Required tasks
1. According to the forum thread on the domain of f(x) = x/(x-3), why is 3 left out of the domain? Answer in one to three sentences.
2. From the forum thread on the domain of f(x) = x/(x-3), retype the part that opens with the words containing "then with it, add" and closes with "format you use.".

Extract provided

+ + +

Question

f(x) = x/(x-3)
please state how to find the domain of this problem thanks so much

Answer 1

Find the non-permissible values of the denominator, ie the denominator cannot be zero, this can be represented by the following (x-3)=0 *not equal to zero*

Answer 2

thus, the NPV is +3

Answer 3

So the domain is: {X e R | x =/ 0}

Answer 4

so would that be all real numbers greater than 0??

Answer 5

sorry... {X e R | x =/ 3}

Answer 6

what does X and R stand for in the formula

Answer 7

no just above zero, but also below

Answer 8

so the absolute value of x greater and less than 0

Answer 9

"x" reffering to the variable, the 'e' means "Element of" and the 'R' means "Real Numbers"

Answer 10

When dealing with absolute values, all results are positive, could you post your question pls?

Answer 11

so would it be lxl>0

Answer 12

true

Answer 13

greater than or equal to**

Answer 14

okay yeah thanks so lxl≥0

Answer 15

\[lxl \ge0\]

Answer 16

then with it, add that x is not equal to 3 and that's your domain. Now notations vary and I may be formatting differently than what your teacher expects

Answer 17

but that's the gist of it: {|x| >_ 0} U {x =/ 3} That's set builder notation, try interpreting it and convert it into whatever format you use.

Answer 18

so then wouldnt it be lxl>3, lxl<3
D: (-∞, 3) U (3,∞)

Answer 19

\[D: (-\infty,3) \cup(3,\infty)\]

Answer 20

not quite, see, at x=3, there is a vertical seperation between two 'broken' parts of the graph (called a vertical asymptote) this means that x exists at all values (including 2.9999999...) but not at 3

Answer 21

actually yes, that last re is correct

Answer 22

isnt that what ")" and not "]" is for

Answer 23

I was replying to a more recent one, you got it

Answer 24

thanks

Answer 25

glad to help ^_^

Answer 26

have a good one m8

Answer 27

you too :)

+ + +

Source data
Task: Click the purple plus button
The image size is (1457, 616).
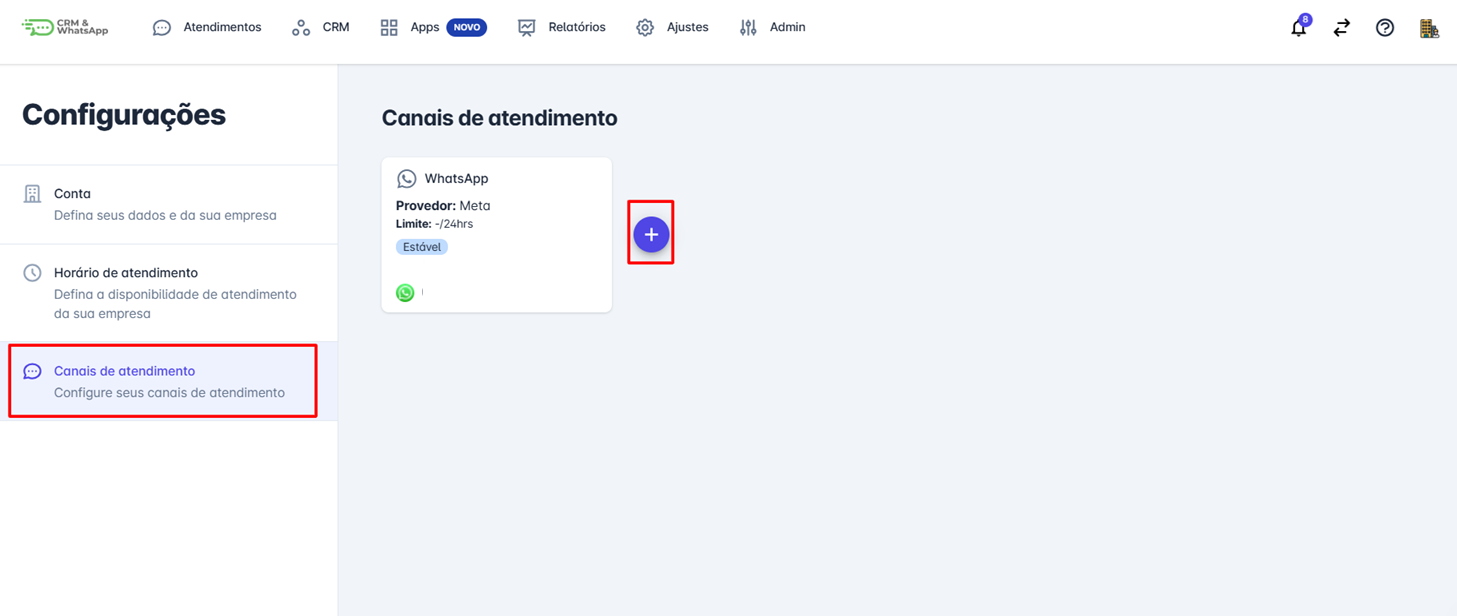Action: pos(651,233)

+ + +

The responses
1. The denominator of x/(x-3) cannot be zero, and x-3 equals zero when x is 3. That makes 3 the non-permissible value, so the domain is all real numbers except 3.

2.
then with it, add that x is not equal to 3 and that's your domain. Now notations vary and I may be formatting differently than what your teacher expects

Answer 17

but that's the gist of it: {|x| >_ 0} U {x =/ 3} That's set builder notation, try interpreting it and convert it into whatever format you use.